Saved entries:

────────

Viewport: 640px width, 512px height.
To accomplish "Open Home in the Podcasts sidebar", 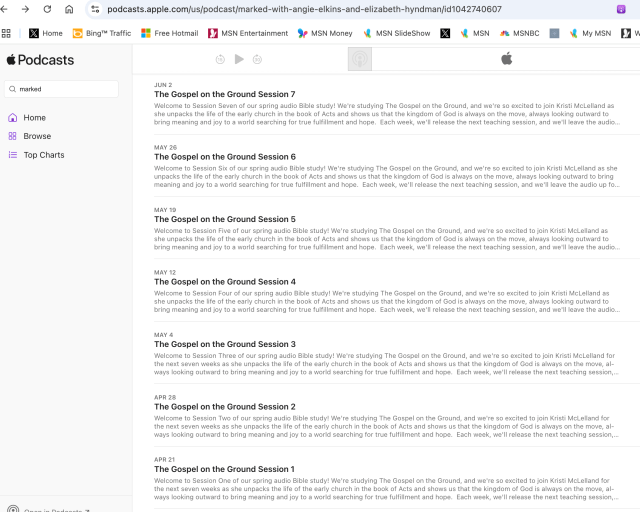I will (x=34, y=117).
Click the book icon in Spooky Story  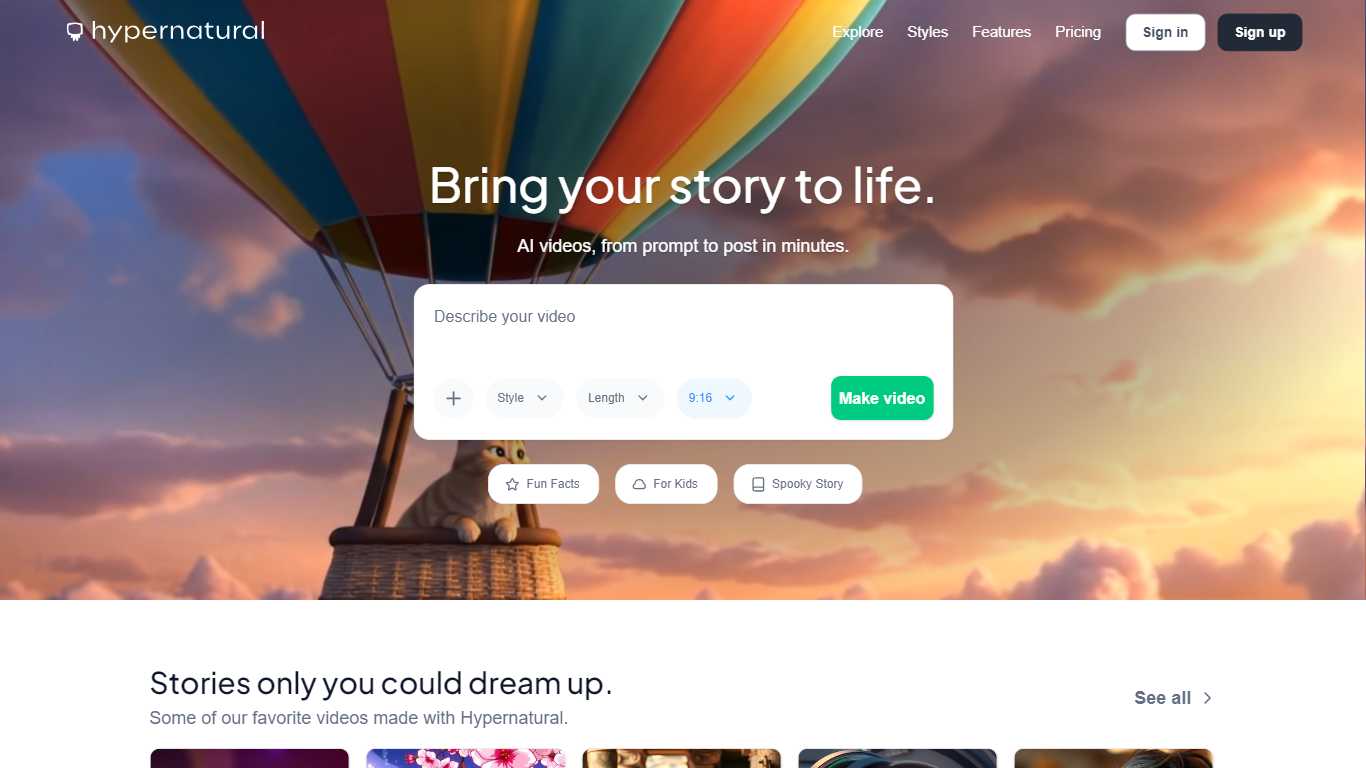[758, 484]
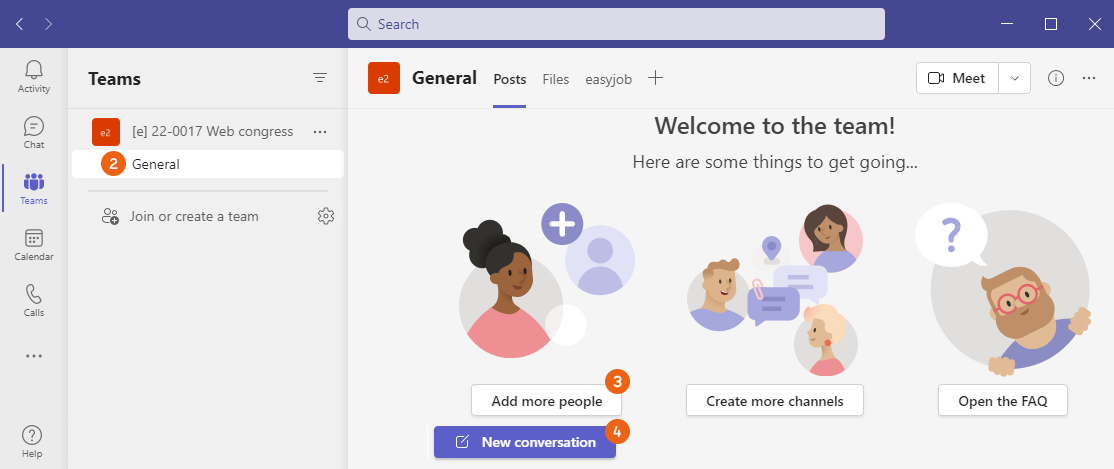The image size is (1114, 469).
Task: Open the Activity feed
Action: click(x=34, y=76)
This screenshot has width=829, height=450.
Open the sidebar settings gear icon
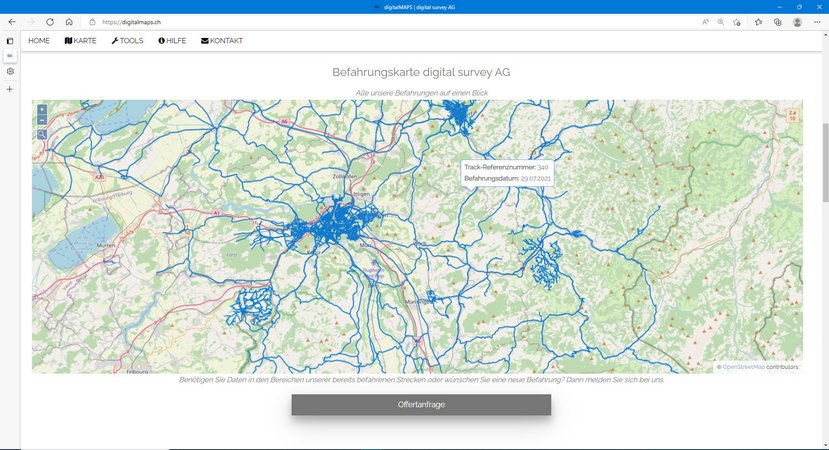10,72
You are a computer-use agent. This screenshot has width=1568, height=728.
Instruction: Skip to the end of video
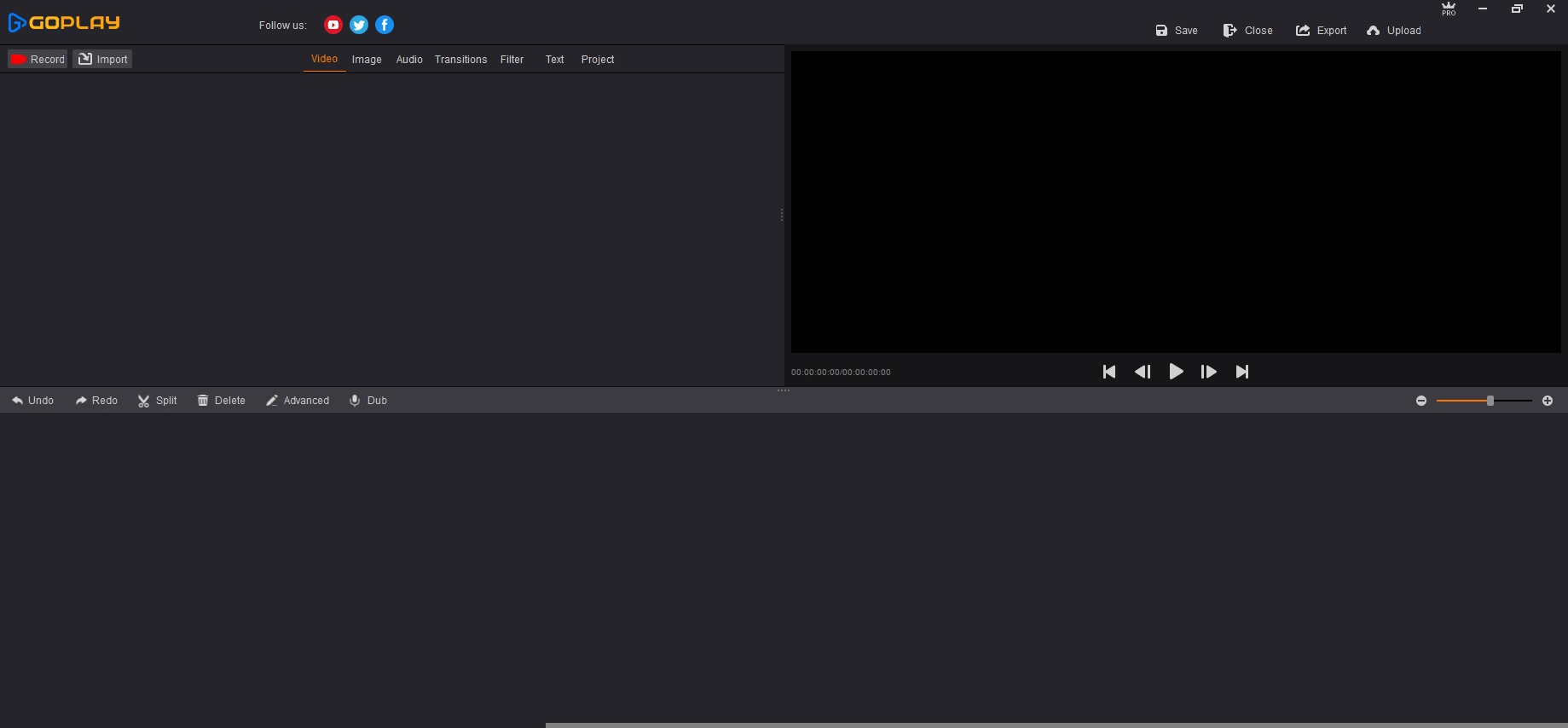1242,372
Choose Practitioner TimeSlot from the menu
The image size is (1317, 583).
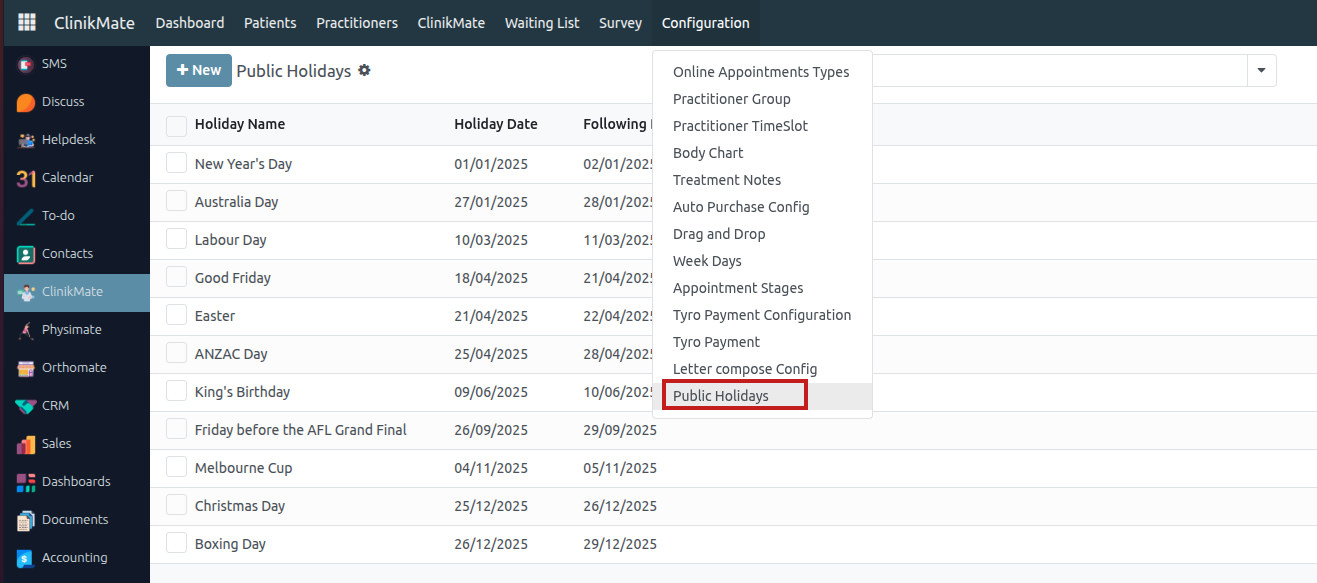(x=740, y=126)
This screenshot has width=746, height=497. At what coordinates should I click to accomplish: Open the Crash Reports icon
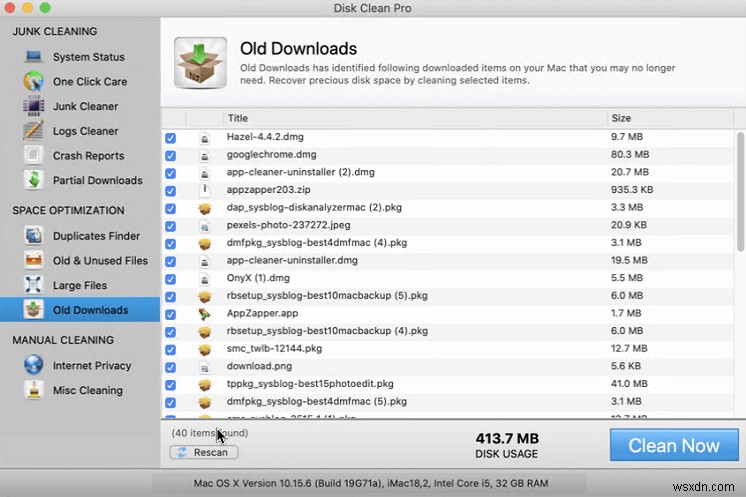click(x=34, y=156)
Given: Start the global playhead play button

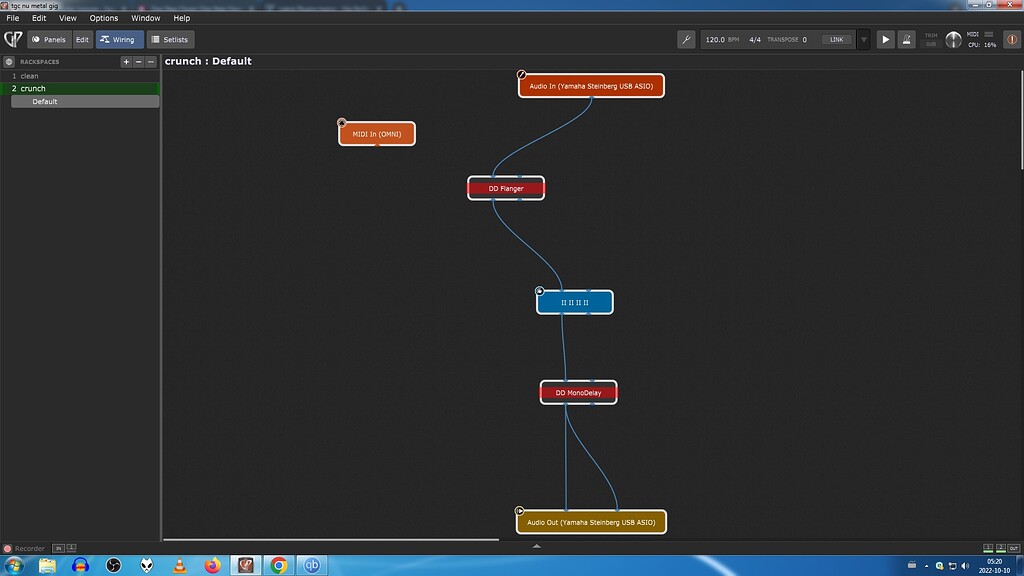Looking at the screenshot, I should 885,40.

────────

◆ What is required
Final stretch of the data: repeat exactly each line from the one containing "This screenshot has width=746, height=497." through the last, and omit all pictures.

◆ Exercise result
This screenshot has width=746, height=497. At what coordinates should I click to accomplish: Open the Crash Reports icon
click(x=34, y=156)
Given: Start the global playhead play button

Looking at the screenshot, I should 885,40.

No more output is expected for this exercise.